THE PROBLEM:
Gather every line from the entries below that includes "agent".

[Collected data entries]
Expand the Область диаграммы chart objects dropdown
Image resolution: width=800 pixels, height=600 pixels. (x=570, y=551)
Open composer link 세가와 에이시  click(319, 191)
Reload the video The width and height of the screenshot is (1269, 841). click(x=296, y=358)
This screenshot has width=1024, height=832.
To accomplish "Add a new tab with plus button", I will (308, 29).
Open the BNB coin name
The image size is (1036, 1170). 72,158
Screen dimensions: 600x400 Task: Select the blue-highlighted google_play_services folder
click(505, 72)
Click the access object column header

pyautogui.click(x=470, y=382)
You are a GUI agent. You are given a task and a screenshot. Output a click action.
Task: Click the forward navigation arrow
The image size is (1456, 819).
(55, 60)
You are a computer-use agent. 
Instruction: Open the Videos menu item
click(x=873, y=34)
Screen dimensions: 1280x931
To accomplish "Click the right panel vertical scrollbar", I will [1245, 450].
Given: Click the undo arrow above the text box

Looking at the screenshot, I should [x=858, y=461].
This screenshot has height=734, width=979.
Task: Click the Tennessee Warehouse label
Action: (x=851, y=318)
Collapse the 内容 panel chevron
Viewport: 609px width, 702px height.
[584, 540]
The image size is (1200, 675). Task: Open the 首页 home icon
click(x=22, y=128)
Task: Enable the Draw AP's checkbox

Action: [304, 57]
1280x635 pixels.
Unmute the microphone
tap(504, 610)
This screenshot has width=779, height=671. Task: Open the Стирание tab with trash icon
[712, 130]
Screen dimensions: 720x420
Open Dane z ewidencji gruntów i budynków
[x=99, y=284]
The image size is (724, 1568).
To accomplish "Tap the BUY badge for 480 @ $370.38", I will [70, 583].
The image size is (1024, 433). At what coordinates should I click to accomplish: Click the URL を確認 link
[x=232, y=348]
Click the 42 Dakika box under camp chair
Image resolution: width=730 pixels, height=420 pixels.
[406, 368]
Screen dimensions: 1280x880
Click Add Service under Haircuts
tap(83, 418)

EXERCISE OUTPUT:
You are a GUI agent. You are given a task and a screenshot. Output a click action.
You are a computer-use agent. 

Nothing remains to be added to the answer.